ISLAMABAD: Pakistan is looking at how to set up a carbon emissions market and has had discussions about how to link up the program with China, Bloomberg reported on Thursday.

Prime Minister Imran Khan’s administration has set up a committee to review the proposed mechanisms, which have the potential to expand the global trade in pollution credits and help Chinese companies offset the emissions they produce, according to an official who advised the government. “We are looking at a credit-based market initially, which means you can offset in Pakistan and you can sell to bilateral countries,” said Malik Amin Aslam, who advises the prime minister on climate policy.

The remarks highlight ambitions to spread carbon trading in individual jurisdictions. Those efforts are moving forward even without an agreement about rules and procedures needed to govern a global market, which envoys at United Nations climate talks failed to reach earlier this week.

While Pakistanis emit less than a fifth of the global average of greenhouse gases per capita, its pollution levels have accelerated in recent years along with economic growth. The nation’s gross domestic product rose 5.4 percent last year, up from 1.6 percent at the start of the decade, according to World Bank data.

Under the Paris Agreement on climate change, all nations agreed to take steps to rein in greenhouse gas emissions. Delegates seeking to sketch out a rulebook for how carbon trading could help meet those targets failed to reach an agreement at talks involving 200 nations that adjourned on December 15. With carbon trading, nations generate credits representing emissions cuts and then sell them to other nations or companies seeking to offset their own pollution. In theory, carbon markets help steer investment toward projects that deliver emissions cuts most efficiently.

China is the world’s biggest polluter and is building its own national carbon market.
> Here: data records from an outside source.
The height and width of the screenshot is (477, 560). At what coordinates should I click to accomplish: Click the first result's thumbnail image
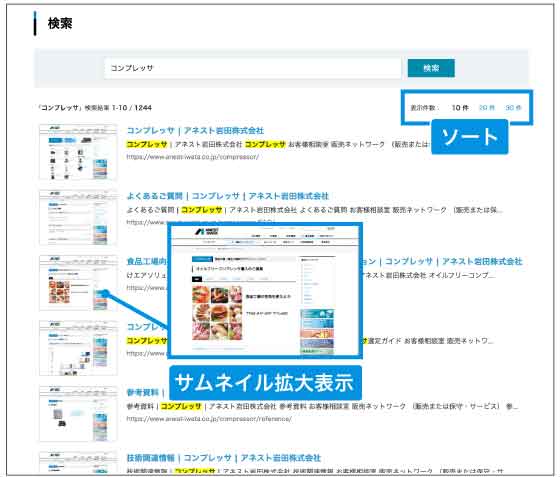click(x=78, y=152)
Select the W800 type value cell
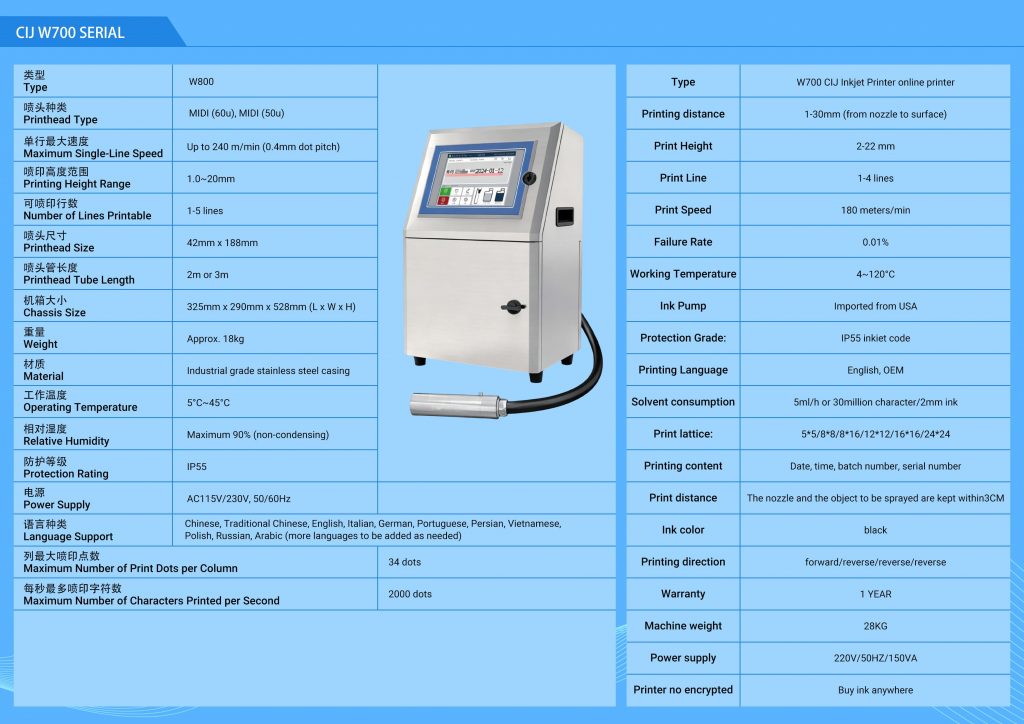This screenshot has height=724, width=1024. [x=201, y=82]
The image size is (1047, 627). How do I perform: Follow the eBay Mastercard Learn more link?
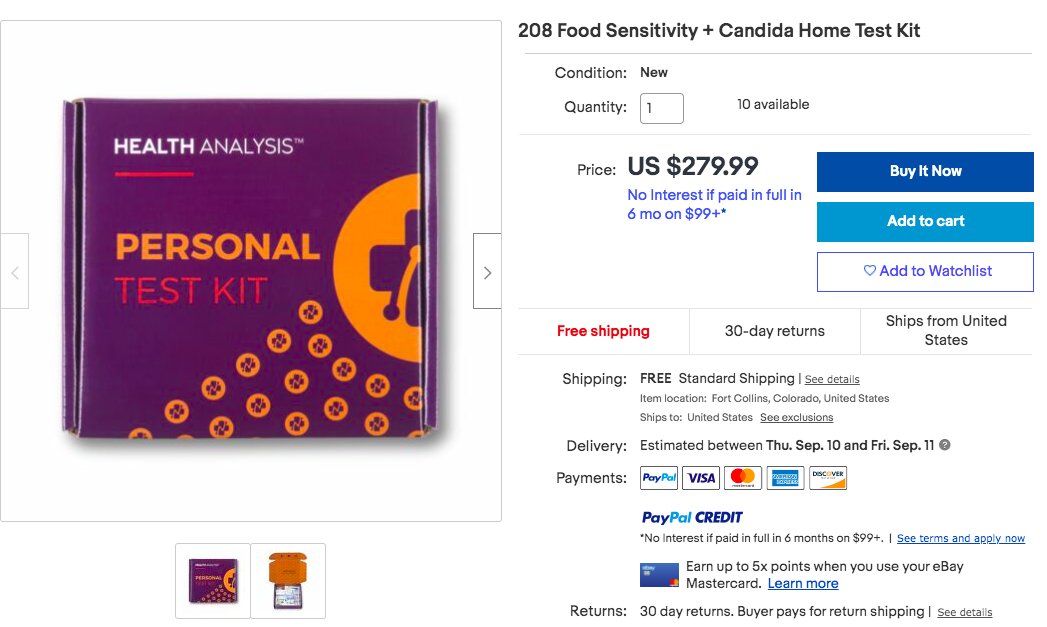(x=803, y=584)
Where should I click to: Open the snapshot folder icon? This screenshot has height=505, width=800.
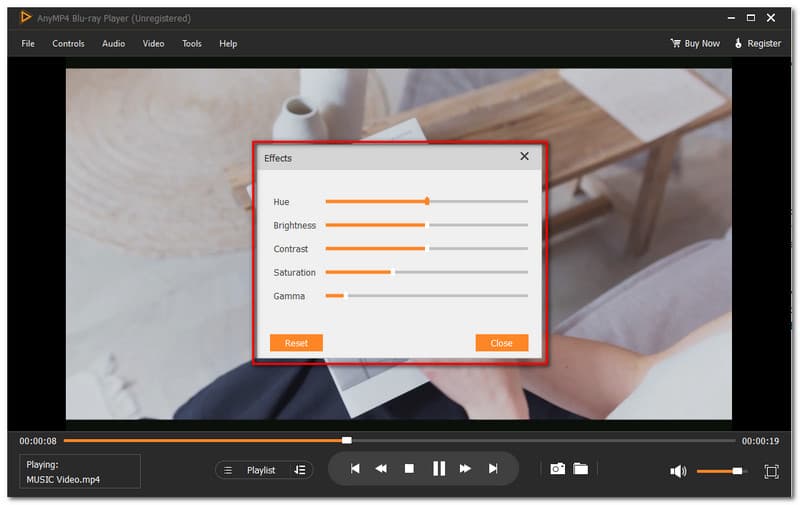pos(580,469)
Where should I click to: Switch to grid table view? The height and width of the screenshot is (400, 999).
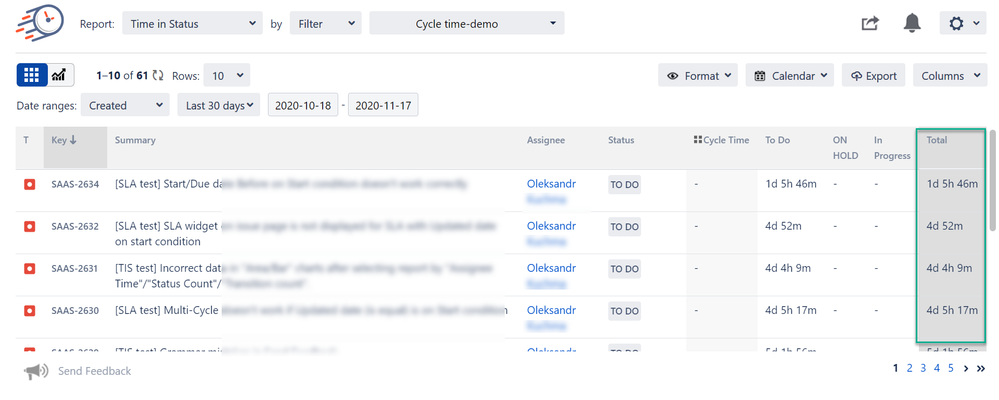point(31,75)
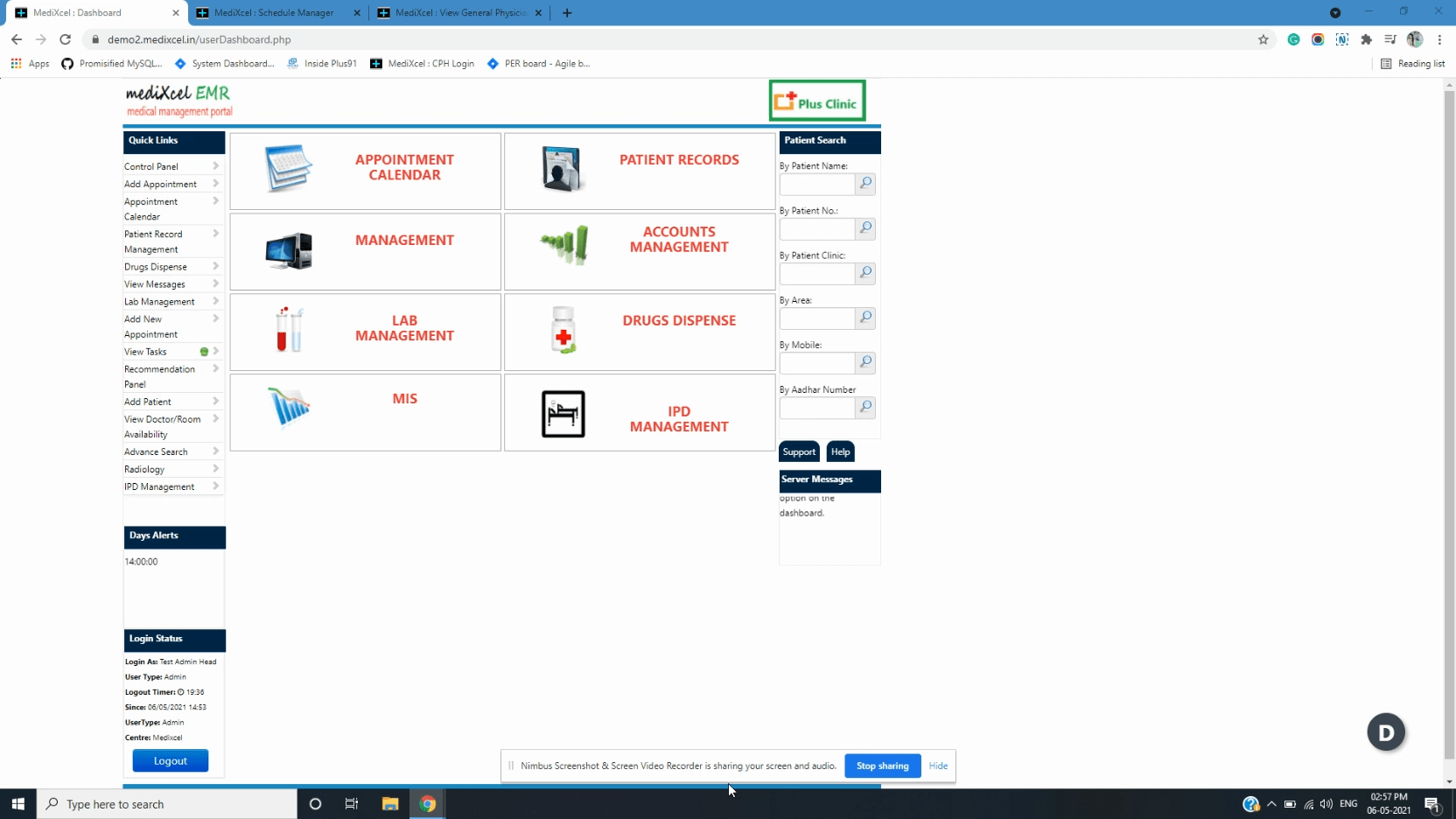
Task: Click the IPD Management bed icon
Action: pyautogui.click(x=563, y=414)
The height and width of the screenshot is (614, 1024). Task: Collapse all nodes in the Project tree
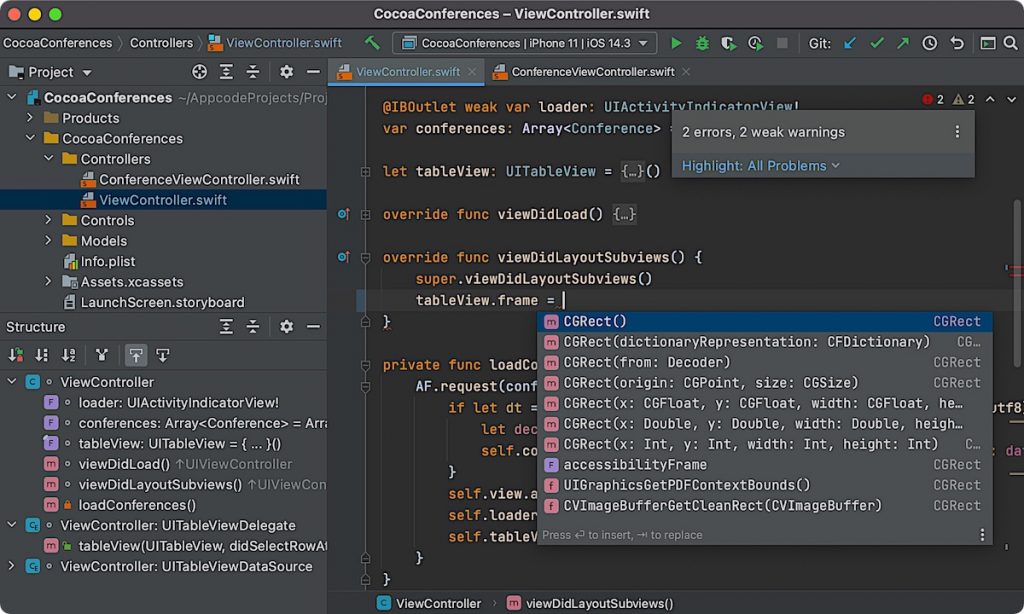click(252, 71)
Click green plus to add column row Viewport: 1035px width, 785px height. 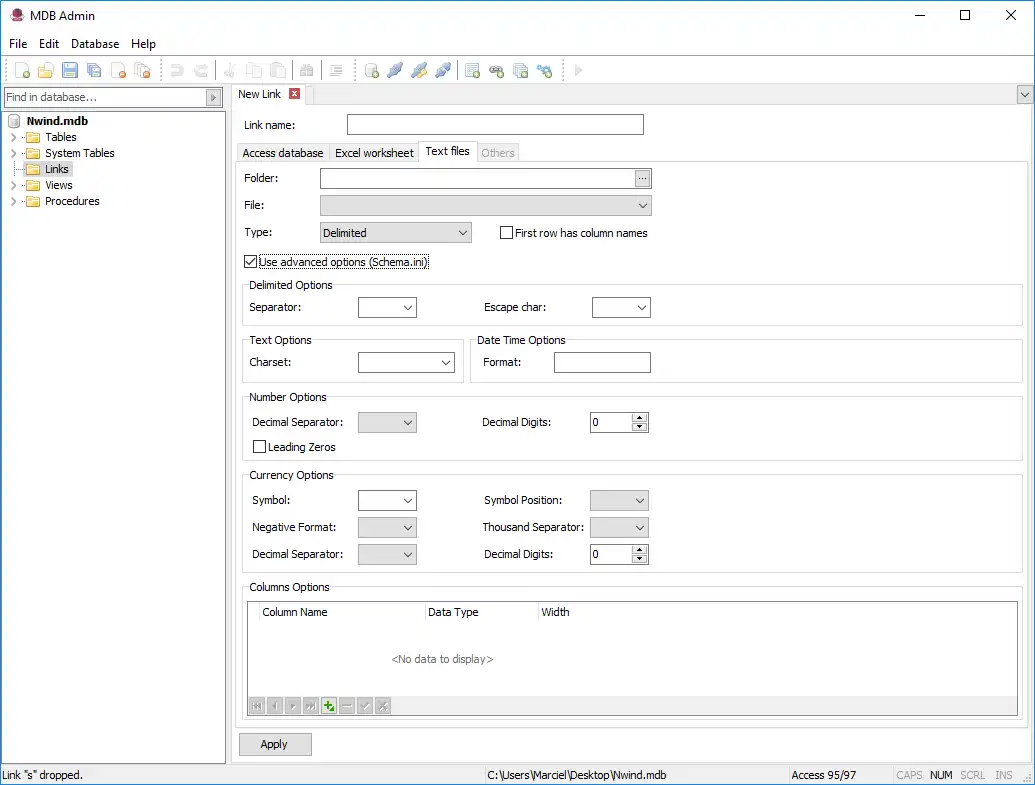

Pakistan’s initial discussions with its neighbour indicate Chinese companies might be able to offset their emissions by purchasing credits from Pakistan, Amin Aslam said.

“The benefit that we will get is that our environmental compliance will be met, and they will benefit by cheaper credits than their own market,” the official said.

Envoys at the UN talks tripped up over how to measure and verify cuts claimed under a future trading system. An earlier UN carbon market known as the Clean Development Mechanism lost credibility because of those issues, depressing the value credits generated under that system to a few euro cents.

Pakistan has hired consultants to examine whether “that data reliability is there and how we can improve that,” Amin Aslam said

Consultants said preparations will take two to three years, “but I told them to do it in six months,” the official said. “It’s very complex, but it is beneficial for those who have data reliability -- if there’s no reliability then it doesn’t work.”

At the Madrid talks, Indonesia said it plans to start a pilot carbon market as soon as next year, part of its effort to meet emission goals the Southeast Asian nation committed to under the Paris deal.

In all, carbon markets are operating in about 50 jurisdictions worldwide, most notably in the European Union though the Emissions Trading System.